>> Begin Selected text
What was interesting in Grewal’s article was that people’s happiness levels were positively correlated to seeing their lives as meaningful, but that what makes us happy doesn’t always deliver more meaning. In my case, buying that cool pair of shoes at the airport in Chicago made me happy for ten minutes, but it didn’t make my life more meaningful. However, when I wear those shoes and they spark the memory of that lovely night at my book reading in Milwaukee last week engaging with new friends and family, it reconnects me to a deeper sense of meaning and purpose in my life.
These articles make the point that although happiness and meaning share some things in common, there are also important distinctions:
|Pursuing Happiness||Living a Life of Meaning|
|We focus on what we can get||We focus on what we can give|
|We seek what the self wants to have||Transcends the self|
|Our primary driver is feeling good||Our primary driver is feeling fulfilled|
|Is focused in the moment||Integrates past, present, and future|
|Self-expression and personal identity don’t contribute to greater happiness||Self-expression and personal identity are important to a deeper sense of meaning|
Seeking happiness is personally motivated because we believe that getting something we want will make us feel better. When we seek meaning, we focus on what we can give, rather than get. We seek to make a contribution to the greater good in ways that help us feel fulfilled. Another key difference is that happiness is experienced in the moment and it dissipates over time (like the purchase of my new pair of shoes). Meaning is longer lasting. It endures and connects the past, present, and future. Finally, feeling a sense of personal identity and being able to express oneself were linked to a greater sense of meaning, but were not connected to being happy.
Dr. Martin Seligman, noted author who is known as the father of positive psychology said that in order to live a meaningful life, “You use your highest strengths and talents to belong to and serve something you believe is larger than the self.” In our culture, we seem to have it backwards. We place a high value on chasing happiness, but often at the expense of living a meaningful life. Victor Frankl, concentration camp survivor and author of Man’s Search for Meaning said, “It’s the very pursuit of happiness that thwarts happiness.”
I’m certainly not suggesting we not be happy. In fact, the more happiness, the better. I’m only offering that there is much more than seeking happiness to live a living of purpose that’s fulfilling. At the end of the day, it’s the sum total of the meaning in our lives that defines us because it’s so deeply connected to the contributions we make to those we love and to the larger world. It’s living a life of meaning that crafts our legacy. Maybe it’s true that money can buy happiness, but it certainly can’t buy meaning.
Questions to Ponder:
When you look at your life, how much time do spend pursuing happiness? Seeking meaning? What is the result? When you look at the distinctions between pursuing happiness and seeking meaning in the table above, what, if anything, would you like to change in your orientation to your life and career? What shifts might you make that would allow you to experience being happy and fulfilled?
>> End Selected text
● **Given task**:
Can you copy word for word the stretch of the text on happiness and meaning from "What was interesting" through "in my life."? The listing is separate material from the text on happiness and meaning.
>> Begin Raw data
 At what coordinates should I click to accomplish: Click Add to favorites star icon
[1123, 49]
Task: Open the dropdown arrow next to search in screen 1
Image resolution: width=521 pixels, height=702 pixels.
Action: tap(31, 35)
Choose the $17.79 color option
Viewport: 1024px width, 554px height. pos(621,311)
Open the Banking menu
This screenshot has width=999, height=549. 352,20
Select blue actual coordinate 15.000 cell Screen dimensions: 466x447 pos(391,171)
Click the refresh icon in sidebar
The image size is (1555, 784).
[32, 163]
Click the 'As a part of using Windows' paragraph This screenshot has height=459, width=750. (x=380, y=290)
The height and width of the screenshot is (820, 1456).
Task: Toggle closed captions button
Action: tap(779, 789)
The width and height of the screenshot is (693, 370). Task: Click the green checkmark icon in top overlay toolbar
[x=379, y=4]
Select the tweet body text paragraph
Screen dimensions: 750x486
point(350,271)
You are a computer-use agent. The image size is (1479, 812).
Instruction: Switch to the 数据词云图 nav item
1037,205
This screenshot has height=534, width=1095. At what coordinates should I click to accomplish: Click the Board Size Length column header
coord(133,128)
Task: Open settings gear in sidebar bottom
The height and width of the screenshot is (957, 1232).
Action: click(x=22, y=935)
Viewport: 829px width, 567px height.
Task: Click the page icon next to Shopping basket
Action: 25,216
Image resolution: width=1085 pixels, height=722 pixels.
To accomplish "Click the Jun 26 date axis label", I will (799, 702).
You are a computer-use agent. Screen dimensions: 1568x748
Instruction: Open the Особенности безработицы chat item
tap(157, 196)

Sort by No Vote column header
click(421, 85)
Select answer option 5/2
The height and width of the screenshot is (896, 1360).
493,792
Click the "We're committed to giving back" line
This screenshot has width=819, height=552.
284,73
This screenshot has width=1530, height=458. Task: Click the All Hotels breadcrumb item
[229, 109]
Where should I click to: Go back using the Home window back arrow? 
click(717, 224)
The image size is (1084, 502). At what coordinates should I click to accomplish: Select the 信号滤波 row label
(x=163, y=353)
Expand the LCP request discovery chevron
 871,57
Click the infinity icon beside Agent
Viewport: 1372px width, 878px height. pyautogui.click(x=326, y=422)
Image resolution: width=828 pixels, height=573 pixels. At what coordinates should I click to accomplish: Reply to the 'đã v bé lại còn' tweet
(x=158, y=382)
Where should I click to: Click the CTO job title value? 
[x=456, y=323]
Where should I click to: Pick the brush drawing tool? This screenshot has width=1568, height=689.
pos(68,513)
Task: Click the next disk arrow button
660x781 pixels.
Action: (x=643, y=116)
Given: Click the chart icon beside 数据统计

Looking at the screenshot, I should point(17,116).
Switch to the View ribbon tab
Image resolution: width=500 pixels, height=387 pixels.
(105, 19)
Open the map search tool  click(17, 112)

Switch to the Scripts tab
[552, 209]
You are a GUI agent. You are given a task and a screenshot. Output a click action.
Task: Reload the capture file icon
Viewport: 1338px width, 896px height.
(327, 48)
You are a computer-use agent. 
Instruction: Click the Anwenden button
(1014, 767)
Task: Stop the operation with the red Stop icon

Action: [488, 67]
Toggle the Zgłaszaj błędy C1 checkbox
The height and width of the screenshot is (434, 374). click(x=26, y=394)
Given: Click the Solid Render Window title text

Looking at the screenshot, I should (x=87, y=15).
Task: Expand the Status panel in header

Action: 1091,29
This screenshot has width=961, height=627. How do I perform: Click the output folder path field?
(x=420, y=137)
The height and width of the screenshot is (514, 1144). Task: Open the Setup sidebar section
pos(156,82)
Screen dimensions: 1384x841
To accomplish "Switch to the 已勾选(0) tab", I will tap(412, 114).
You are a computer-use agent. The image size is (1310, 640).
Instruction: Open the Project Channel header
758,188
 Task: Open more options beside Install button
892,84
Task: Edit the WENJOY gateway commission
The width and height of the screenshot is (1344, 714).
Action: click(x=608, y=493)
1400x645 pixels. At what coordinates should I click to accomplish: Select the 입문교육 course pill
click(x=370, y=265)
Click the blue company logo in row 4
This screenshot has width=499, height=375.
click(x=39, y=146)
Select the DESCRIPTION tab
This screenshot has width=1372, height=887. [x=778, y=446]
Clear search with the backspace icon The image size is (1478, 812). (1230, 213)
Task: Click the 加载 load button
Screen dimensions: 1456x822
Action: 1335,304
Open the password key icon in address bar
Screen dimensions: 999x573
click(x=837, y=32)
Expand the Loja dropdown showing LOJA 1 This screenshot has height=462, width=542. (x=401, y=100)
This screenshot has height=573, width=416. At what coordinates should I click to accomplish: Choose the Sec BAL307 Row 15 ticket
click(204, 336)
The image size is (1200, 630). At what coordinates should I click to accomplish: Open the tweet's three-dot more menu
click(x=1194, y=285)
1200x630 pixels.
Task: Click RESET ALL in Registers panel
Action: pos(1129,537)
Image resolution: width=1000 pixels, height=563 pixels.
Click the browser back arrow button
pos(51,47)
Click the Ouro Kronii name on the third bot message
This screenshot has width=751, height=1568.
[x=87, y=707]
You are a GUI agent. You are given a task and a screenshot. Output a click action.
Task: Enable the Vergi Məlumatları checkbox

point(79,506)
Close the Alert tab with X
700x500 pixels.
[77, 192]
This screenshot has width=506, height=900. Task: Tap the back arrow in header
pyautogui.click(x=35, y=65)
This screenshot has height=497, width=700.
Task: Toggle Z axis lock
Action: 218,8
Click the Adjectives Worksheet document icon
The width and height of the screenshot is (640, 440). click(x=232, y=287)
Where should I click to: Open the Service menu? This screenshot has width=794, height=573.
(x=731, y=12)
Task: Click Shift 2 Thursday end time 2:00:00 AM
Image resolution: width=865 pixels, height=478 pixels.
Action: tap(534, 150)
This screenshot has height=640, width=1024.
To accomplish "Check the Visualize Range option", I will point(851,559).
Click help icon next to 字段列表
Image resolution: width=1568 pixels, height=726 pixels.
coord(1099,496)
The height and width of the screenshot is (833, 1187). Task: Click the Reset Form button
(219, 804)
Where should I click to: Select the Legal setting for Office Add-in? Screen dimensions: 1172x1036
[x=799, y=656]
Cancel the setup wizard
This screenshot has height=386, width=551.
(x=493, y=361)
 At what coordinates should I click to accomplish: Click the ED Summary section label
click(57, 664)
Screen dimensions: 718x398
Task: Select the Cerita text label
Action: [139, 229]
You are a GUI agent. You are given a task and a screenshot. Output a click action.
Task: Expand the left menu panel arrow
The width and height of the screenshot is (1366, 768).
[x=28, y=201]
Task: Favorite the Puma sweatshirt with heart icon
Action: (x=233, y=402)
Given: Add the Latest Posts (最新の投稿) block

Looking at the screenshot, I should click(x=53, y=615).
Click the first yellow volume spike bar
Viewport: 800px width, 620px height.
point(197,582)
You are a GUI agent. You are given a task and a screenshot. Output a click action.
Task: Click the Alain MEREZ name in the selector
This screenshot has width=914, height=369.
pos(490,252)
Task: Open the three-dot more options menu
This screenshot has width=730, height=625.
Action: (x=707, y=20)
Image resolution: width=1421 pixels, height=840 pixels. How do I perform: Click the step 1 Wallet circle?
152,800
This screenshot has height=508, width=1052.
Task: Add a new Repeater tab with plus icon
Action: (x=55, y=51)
>> End Raw data
● **Written solution**:
What was interesting in Grewal’s article was that people’s happiness levels were positively correlated to seeing their lives as meaningful, but that what makes us happy doesn’t always deliver more meaning. In my case, buying that cool pair of shoes at the airport in Chicago made me happy for ten minutes, but it didn’t make my life more meaningful. However, when I wear those shoes and they spark the memory of that lovely night at my book reading in Milwaukee last week engaging with new friends and family, it reconnects me to a deeper sense of meaning and purpose in my life.